Mail delays or inefficiencies may significantly affect timely communication, which is especially critical for maintaining family contact and accessing support.
Reports of limited processing of forms raise concerns regarding administrative accessibility, particularly where required documentation is necessary for requests, grievances, or services.
Visitation inconsistencies, particularly where individuals receive conflicting guidance prior to arrival, raise concerns regarding clarity and uniform enforcement of policy. Inconsistent application of rules may create barriers for families attempting to maintain contact.
Reports suggesting that multiple visitors have experienced similar issues indicate potential concerns regarding pattern behavior rather than isolated incidents, particularly in staff interaction and policy enforcement.

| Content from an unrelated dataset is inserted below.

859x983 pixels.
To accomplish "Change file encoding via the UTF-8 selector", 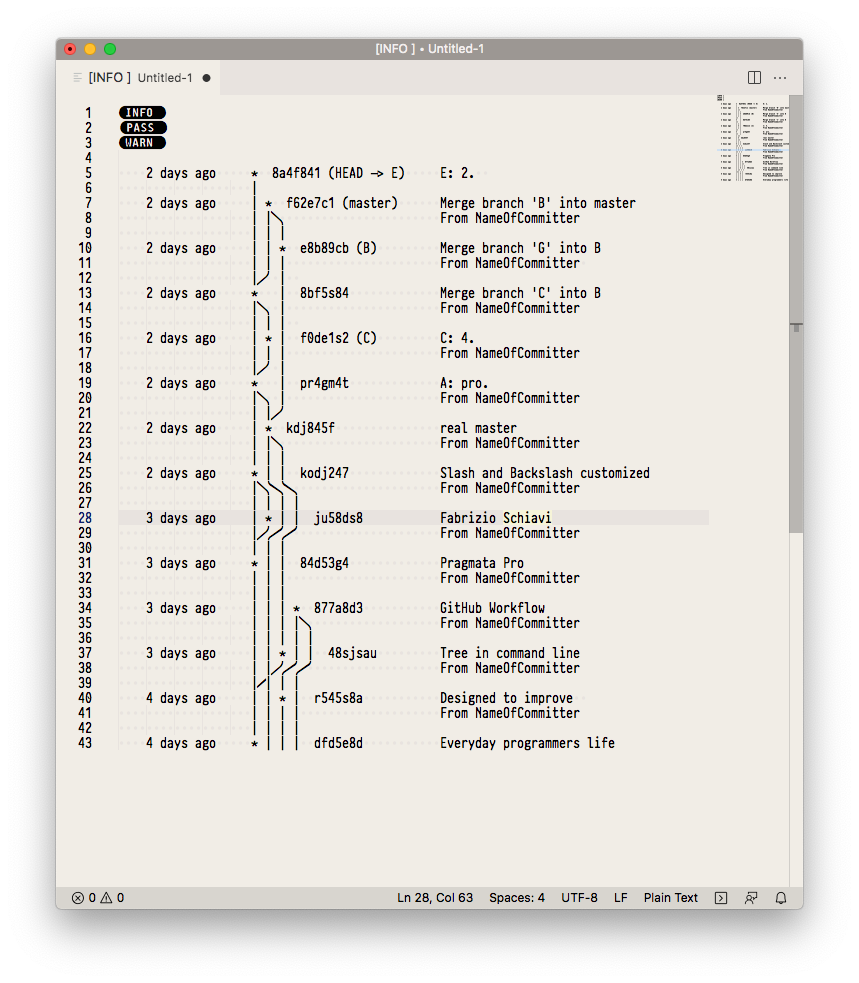I will click(579, 897).
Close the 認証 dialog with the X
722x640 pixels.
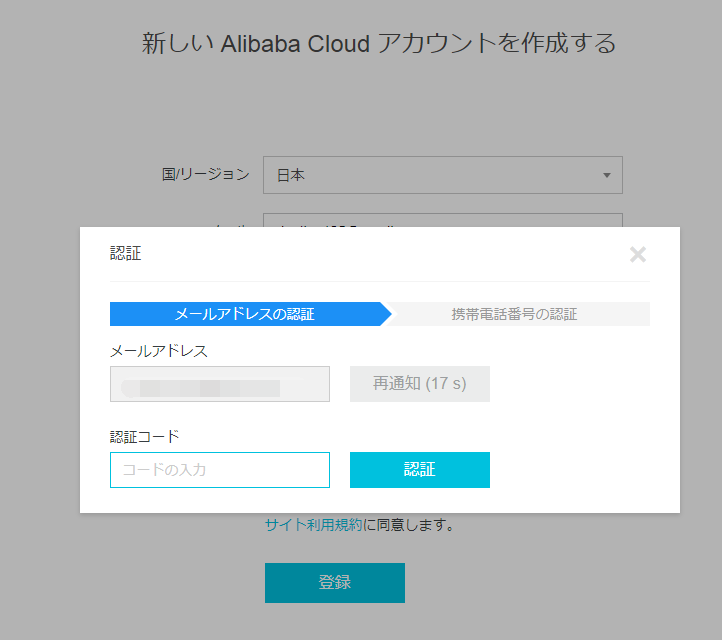638,255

Taken together, the reporting suggests potential challenges related to communication reliability, administrative consistency, and fairness in visitation practices.
5. Oversight Questions for Clarification — FCI Sheridan (WESTERN REGION)
- What procedures are in place to ensure timely and consistent mail processing and delivery?
- What oversight exists to monitor mail room operations and address delays or inefficiencies?
- What is the standard process for distributing and processing institutional forms?
- Are there limits on the number of forms processed at one time, and if so, what is the justification?
- How are visitation dress code policies communicated to visitors in advance?
- What measures ensure consistent enforcement of visitation policies across staff members?
- How are visitor complaints regarding denial of entry or inconsistent guidance reviewed?
- What training is provided to staff regarding communication and interaction with visitors?
- Are there mechanisms to track patterns of complaints related to visitation or mail issues?
- What steps are being taken to improve consistency and transparency in these areas?